Yaşanan hadiselerin haberlerdeki veriliş yöntemi ve biçiminden tutunuz, kitleleri ekran başına kilitleyen dizilerdeki senaryo ve kurgulardaki olumsuzluklardan etkilenmemek mümkün müdür? Göz gördükçe, kulak işittikçe iyi ya da kötü ama mutlaka bir etkileşim söz konusu olacaktır.

Bilindiği üzere şeytan insanı günaha sürükleme adına ondaki bazı negatif duyguları çok iyi değerlendirir. Dolayısıyla bu duyguların uyanmaması ve uyarılmaması çok önemlidir.

Durum böyle iken bâtılı tasvir adına ifade edilen şeyler de, bu duyguların uyanması adına birer çağrışım gibidir adeta. Bunlar insandaki bu potansiyel duyguları harekete geçirir. Şeytan da bu durumu fırsat bilir, negatif çağrışımları kullanarak insanları tesiri altına almaya çalışır ve onları fenalıklara sevk eder.

Mesela ikiyüzlülüğün nasıl bir kötülük olduğunu anlatmak istiyorsunuz. Şayet onu detaylandırırken, maharet olarak algılanacak şekilde insanlara takdim ederseniz, bazı zihinlerde o kötü sıfata karşı bir beğeni duygusunun oluşumuna sebebiyet verebilirsiniz farkında olmadan.

Bunu her tür hoşa gitmeyen durum için söylemek mümkündür. Hele bazı insanların içine düştüğü fuhşiyatı kin ve nefretle ortaya sermek, resim kareleri ya da videolarla eleştirmek, kaş yapayım derken göz çıkarmak gibi zararlı olabilir.

O hâlde mesâvi(fenalık ya da günah)çerçevesi içinde yer alan bütün tavır ve davranışlarda, korkutmadan, terhip (sakındırma) edalı bir üslûp takip edilip ve bunları yapan insanların hesap gününde nasıl bir cezayla karşı karşıya kalacakları anlatılması uygun olanıdır. Ama adres göstermeden, insanları rencide etmeden, aşağılamadan, sadece emri bil maruf ve nehyi anil münker -iyiliği yayma, kötülükten men etme- kapsamında. Bu zaten insan olmanın görevidir. İyilik için, güzel ahlak için herkes bu konuda, hem kendi adına hem de ailesi, etrafı adına memurdur.

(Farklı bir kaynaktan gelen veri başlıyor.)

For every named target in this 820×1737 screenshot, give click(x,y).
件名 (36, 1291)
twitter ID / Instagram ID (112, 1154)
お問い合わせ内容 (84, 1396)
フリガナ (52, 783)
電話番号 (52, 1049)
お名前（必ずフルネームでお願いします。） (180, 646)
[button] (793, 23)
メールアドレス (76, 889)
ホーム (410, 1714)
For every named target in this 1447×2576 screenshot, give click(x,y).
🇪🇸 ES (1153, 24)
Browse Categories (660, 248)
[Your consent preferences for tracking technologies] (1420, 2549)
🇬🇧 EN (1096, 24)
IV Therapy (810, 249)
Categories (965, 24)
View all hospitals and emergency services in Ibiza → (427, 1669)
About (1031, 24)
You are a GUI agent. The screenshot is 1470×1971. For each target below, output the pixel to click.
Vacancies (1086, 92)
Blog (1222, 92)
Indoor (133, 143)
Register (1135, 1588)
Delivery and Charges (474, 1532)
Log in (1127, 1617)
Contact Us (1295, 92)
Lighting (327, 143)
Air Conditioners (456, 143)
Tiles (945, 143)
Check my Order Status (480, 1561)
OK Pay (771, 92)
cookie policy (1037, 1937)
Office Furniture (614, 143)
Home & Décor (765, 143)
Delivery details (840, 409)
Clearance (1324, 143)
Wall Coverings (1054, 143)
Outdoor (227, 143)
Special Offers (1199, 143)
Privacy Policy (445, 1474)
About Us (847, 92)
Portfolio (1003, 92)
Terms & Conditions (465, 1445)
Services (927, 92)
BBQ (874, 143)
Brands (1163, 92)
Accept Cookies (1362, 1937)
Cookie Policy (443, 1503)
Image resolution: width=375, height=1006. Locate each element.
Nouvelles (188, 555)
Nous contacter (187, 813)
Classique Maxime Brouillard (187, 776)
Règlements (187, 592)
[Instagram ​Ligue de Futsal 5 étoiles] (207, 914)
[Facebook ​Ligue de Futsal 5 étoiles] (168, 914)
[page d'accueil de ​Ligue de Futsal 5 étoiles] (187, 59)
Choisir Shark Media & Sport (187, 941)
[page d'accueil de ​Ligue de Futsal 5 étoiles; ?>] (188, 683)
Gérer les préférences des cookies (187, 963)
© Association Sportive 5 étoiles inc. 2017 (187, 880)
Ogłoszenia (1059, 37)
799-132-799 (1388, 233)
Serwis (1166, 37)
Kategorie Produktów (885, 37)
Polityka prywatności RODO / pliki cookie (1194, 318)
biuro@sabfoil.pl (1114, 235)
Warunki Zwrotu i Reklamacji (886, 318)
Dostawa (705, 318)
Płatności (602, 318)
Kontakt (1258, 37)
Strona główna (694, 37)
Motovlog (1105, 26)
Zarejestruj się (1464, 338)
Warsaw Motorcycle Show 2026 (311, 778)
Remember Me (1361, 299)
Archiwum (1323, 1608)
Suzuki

Aynı şekilde anne-babaya karşı gelme, öldürme, bıçaklama, taciz, yalan yere şahitlikte bulunma, hırsızlık yapma, iftira etme, gıybet yapma gibi meseleler arz edilirken, bu günahlara karşı muhataplarda imrenme duygusu hâsıl edecek tafsilattan kaçınılmalı, kapsayıcı bir üslûp takip edilmeli ve asıl olarak bütün bu günahların akıbetlerine, sonlarına dikkatler çekilerek, insanlarda bunları işlemeye karşı bir mukavemet hissi, nefsi bir dayanıklılık oluşturulması asıl olandır.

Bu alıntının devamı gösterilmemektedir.